> [Problem to work on]:
The answer must be an exact copy of the entries below, with no images in it.

> [Source data]:
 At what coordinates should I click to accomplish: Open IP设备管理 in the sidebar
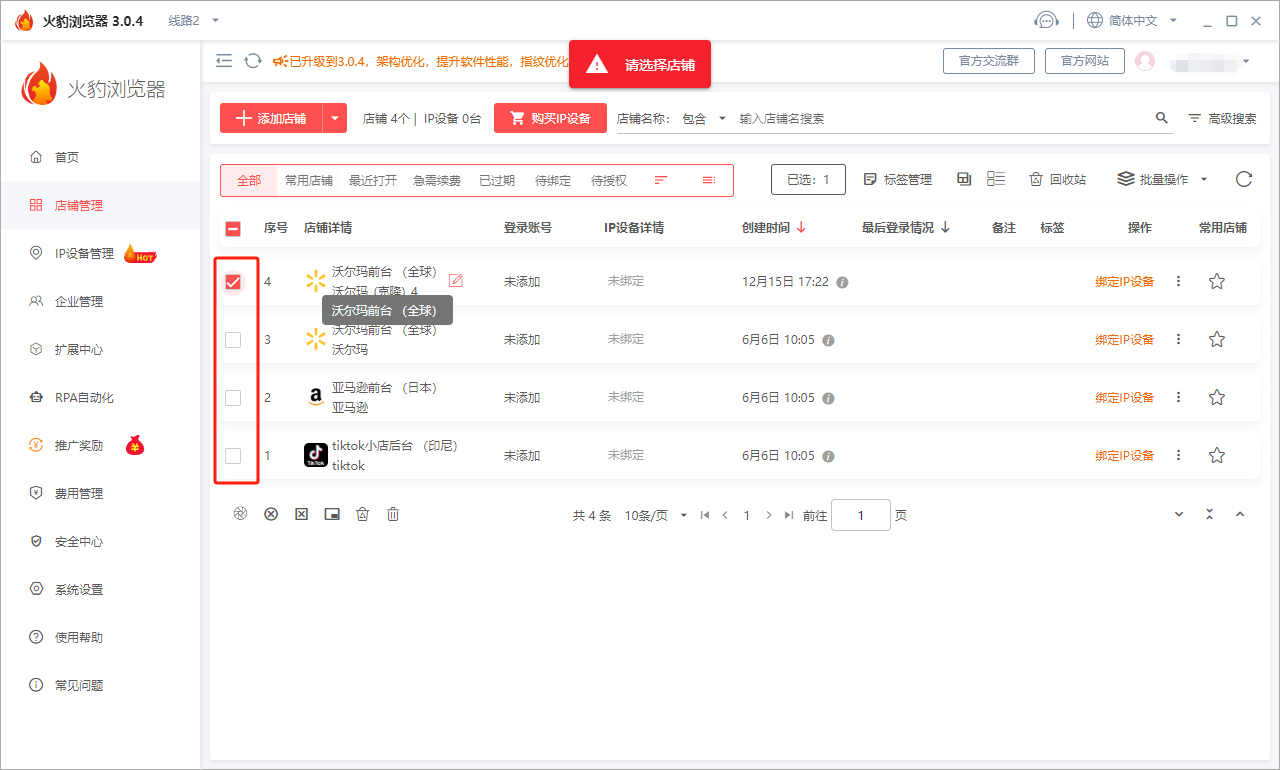coord(84,254)
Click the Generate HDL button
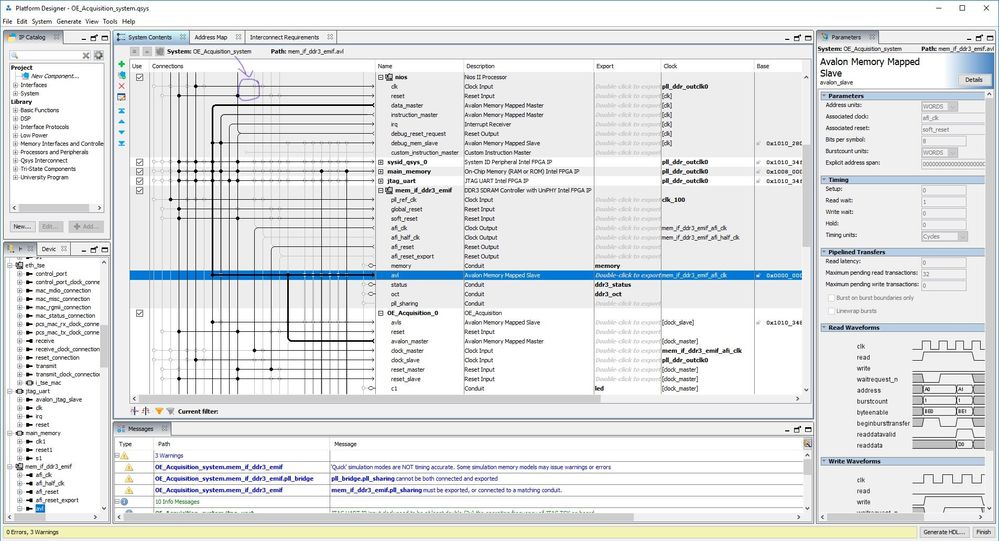 coord(946,531)
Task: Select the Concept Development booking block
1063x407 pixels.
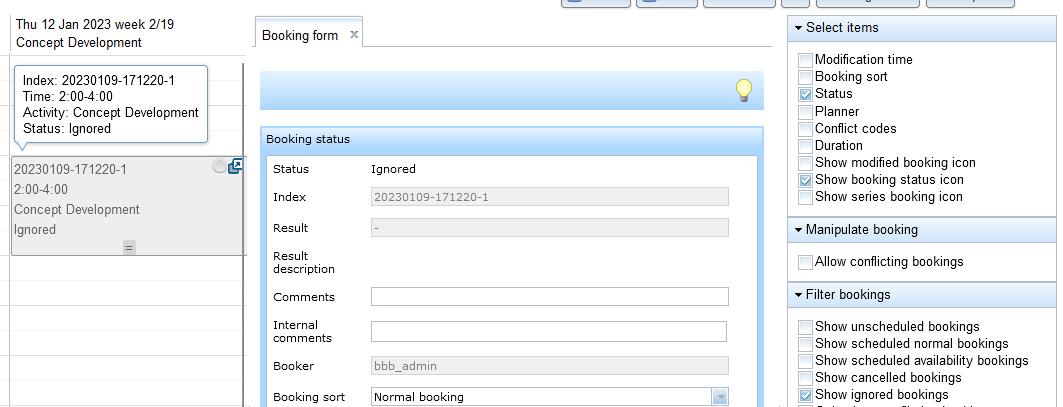Action: [x=128, y=206]
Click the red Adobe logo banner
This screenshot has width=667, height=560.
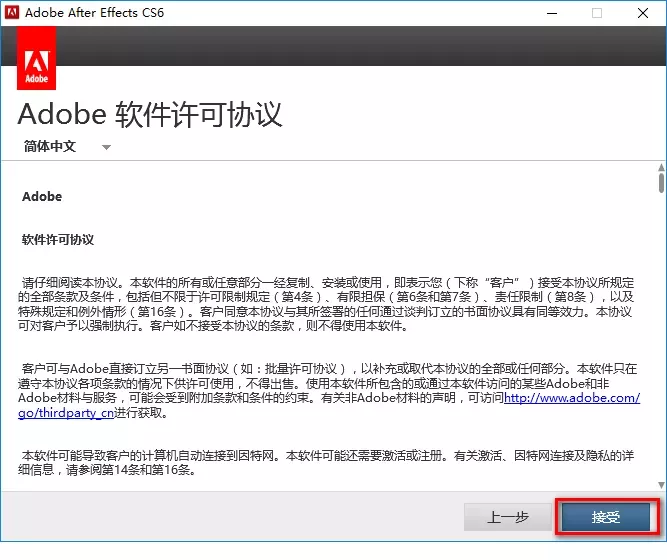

> [Task result]:
 At what coordinates should I click to accomplish: Open IP设备管理 in the sidebar
coord(84,254)
Click the Generate HDL button
 coord(946,531)
Task: Select the Concept Development booking block
1063x407 pixels.
Action: [x=128, y=206]
Click the red Adobe logo banner
This screenshot has width=667, height=560.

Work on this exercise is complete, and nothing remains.